Nye is committed to teaching and social justice both in and out of the classroom. She holds a law degree from Boston College Law School and has worked at Southern Arizona Legal Aid and the Arizona Center for Disability Law. “From a young age, I identified as a feminist, and I knew I wanted to use the law to protect people’s rights as the civil rights and women’s movement did,” Nye says in her teaching statement. When she joined the UMass faculty eight years ago, she envisioned using that legal experience to “demystify the law for students, empower them to be engaged citizens and even inspire a few of them to pursue careers in public interest law.”
For Nye, this vision, and the very act of teaching legal and political history, has felt more vital than ever in recent years in the face of significant challenges to the rule of law.

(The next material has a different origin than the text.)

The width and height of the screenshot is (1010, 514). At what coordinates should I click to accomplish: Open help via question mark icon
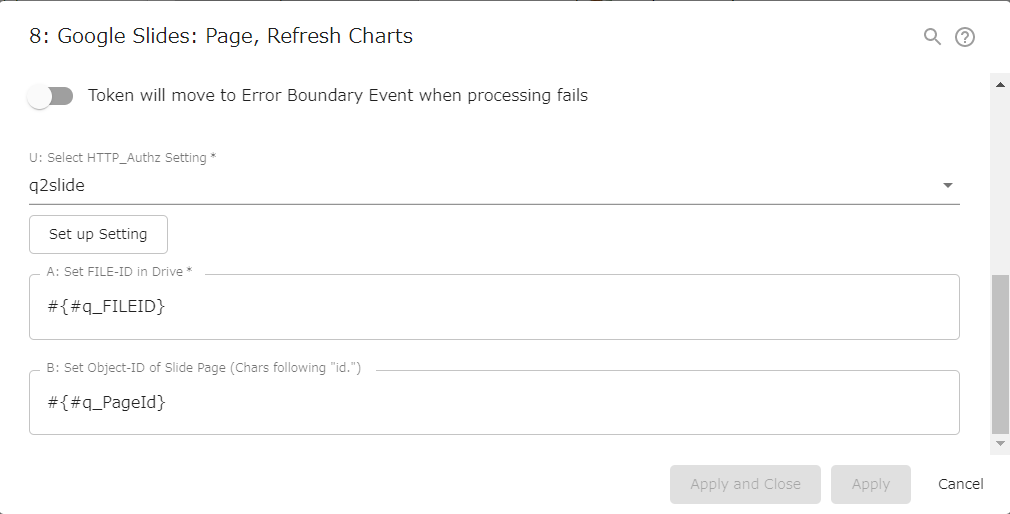pyautogui.click(x=964, y=37)
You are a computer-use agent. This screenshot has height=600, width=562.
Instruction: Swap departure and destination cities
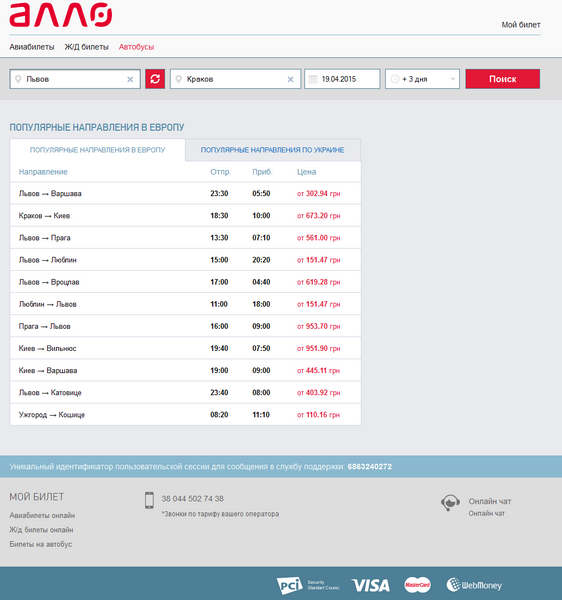(155, 79)
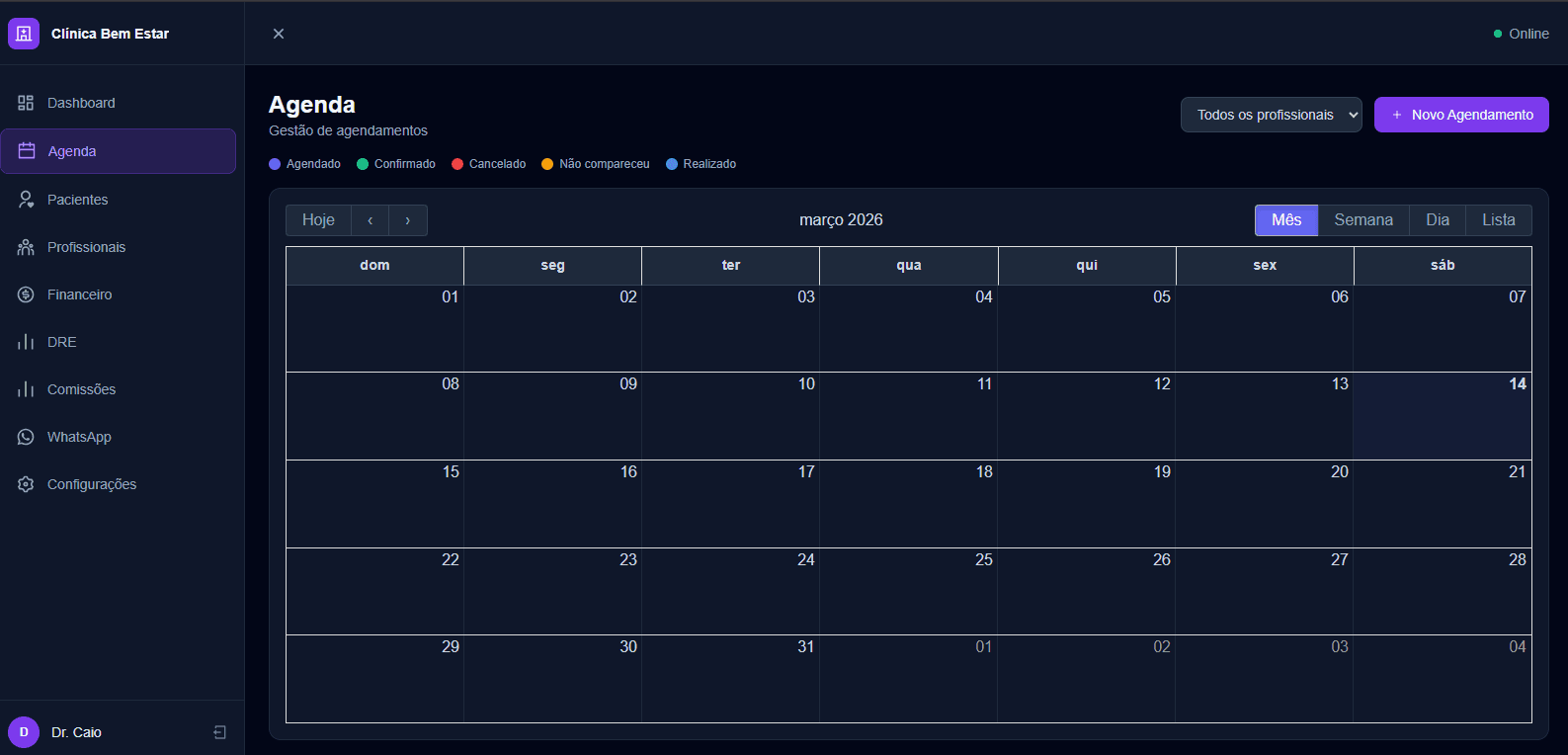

Nye has supported students both by teaching them to think critically in the classroom and by arranging opportunities for them to get more involved. In the past three years, she has developed innovative new courses, like History 397RL: Rape Law—Gender, Race, (In)Justice, which responded to the #MeToo movement. In addition, Nye has organized panels of guest speakers – both in her classes and in her capacity as co-chair of the Five College Reproductive Health, Rights and Justice Certificate – on recent Supreme Court decisions and legal career planning, among others.
A testament to Nye’s teaching, all the students and alumni who nominated her had taken multiple classes with her. Each spoke of how she creates classroom environments that enable students to take on controversial and personal topics and to think more critically about the world around them. Evan Fournier, a senior in the College of Social and Behavioral Sciences, says that he has taken three of Nye’s courses because of both the important content and because of her “immense compassion and empathy” in teaching such weighty topics.
By engaging with contemporary issues in her law and history classes, Nye challenges as well as nurtures students. Alumna Nargis Aslami ‘18, who took four classes with Nye during her time at UMass, remembers that Professor Nye encourages students to interrogate their own worldviews, holding them up to the light of historical analysis. “She teaches the history of legal movements by exposing the hard truths and outlining a clear progression in societal thinking.” Many of Nye’s students mention that the direct engagement with challenging issues like campus sexual assault or abortion inspired them to get more involved in social justice issues.
Not only does Nye support students’ endeavors in the classroom, encouraging them and pushing them to excel, but she opens up other opportunities by sending them to conferences and helping them see a future for themselves in activism and advocacy. Between 2017 and 2020, she helped send 37 students to the Rebellious Lawyering Conference at Yale Law School, which brings together "practitioners, law students, and community activists from around the country to discuss innovative, progressive approaches to law and social change.”
Nye’s mentorship has encouraged students like Fournier and Aslami to pursue law after their time at UMass to continue their advocacy. Aslami praises Nye’s support both at UMass as a first-generation student and in transitioning to her current work at Yale Law School. Nye, Aslami says, is “a true institution and is absolutely a distinguished professor, mentor, and friend.”
The College Outstanding Teacher Award is presented based on nomination and support from colleagues and students. Both students and alumni wrote in support of Nye’s nomination and spoke to the long-term impacts of her work on their lives. As Evan Fournier says, “I can confidently say that Professor Nye has had the largest impact on both my academic and professional career aspirations out of anyone in my life.”